El acto, en el que se han escuchado los himnos de Europa, de Euskadi y de Oświęcim y unos dantzaris han bailado a los sones del Gernikako Arbola, ha simbolizado el «hermanamiento» entre la localidad polaca y Gernika, unidas por la barbarie nazi, a apenas una semana de conmemorar el 80 aniversario del bombardeo indiscriminado de la aviación alemana e italiana contra la villa foral durante la Guerra Civil. «Desde la experiencia de sufrimiento vivida en el pasado, queremos compartir el compromiso de convivencia en el futuro.
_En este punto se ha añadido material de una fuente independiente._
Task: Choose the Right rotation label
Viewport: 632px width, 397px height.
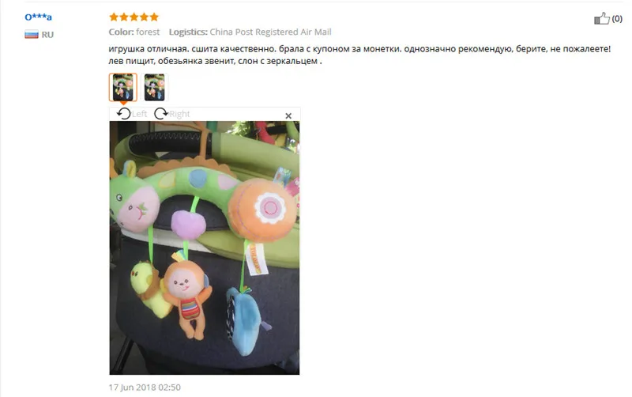Action: [179, 114]
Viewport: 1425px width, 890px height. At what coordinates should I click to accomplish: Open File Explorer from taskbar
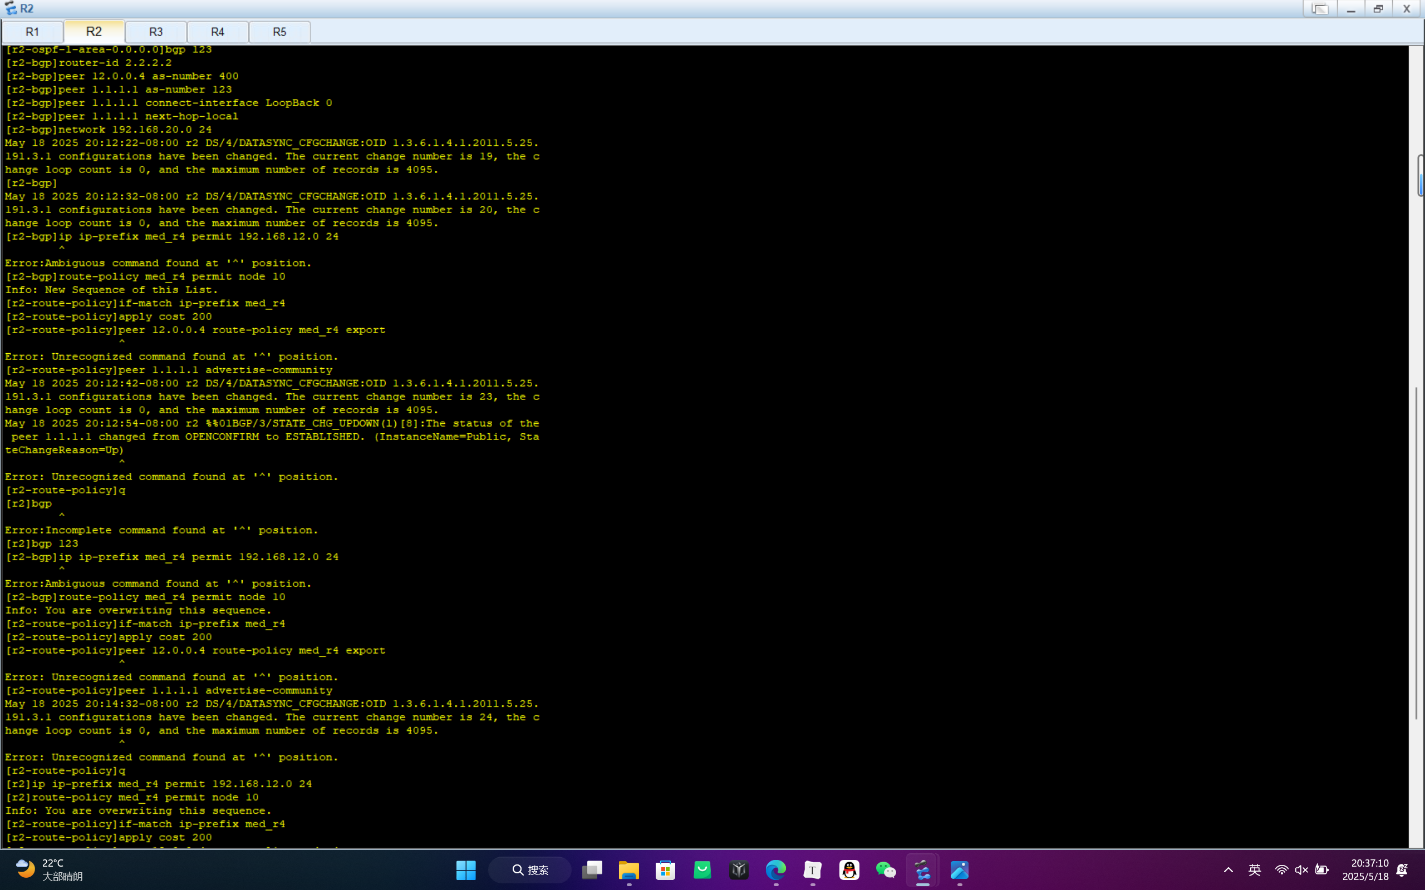628,870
Hemos unido una tierra y una semilla milenarias. La silueta del árbol de Gernika es hoy, desde aquí y para siempre, la silueta de la dignidad humana», ha proclamado Urkullu, convencido de que la promoción de los derechos humanos «para todas las personas y en todo el mundo» es «el valor más alto que cabe promover». El alcalde de Oświęcim, Janusz Chwierut, ha entregado al lehendakari una caja de tierra de la localidad polaca para simbolizar los lazos que unen a ambos pueblos.

Un retoño del árbol de Gernika en Auschwitz

El Gobierno vasco ha apoyado así la iniciativa de las Juntas vizcaínas, que, al cumplirse el ochenta aniversario del bombardeo, han puesto en marcha una iniciativa para plantar esquejes del roble en espacios que simbolicen «el anhelo de paz» que comparte también la sociedad vasca. Ya hay retoños del árbol de Gernika plantados en Buenos Aires, Nueva York, Nairobi o el campo de concentración francés de Gurs. El lehendakari, que ha visitado a primera hora de la mañana el centro internacional de encuentro juvenil de Oświęcim y se ha reunido con la presidenta del parlamento de la región de Malopolska, Urszula Nowogórska, cierra así su viaje institucional de dos días a Auschwitz.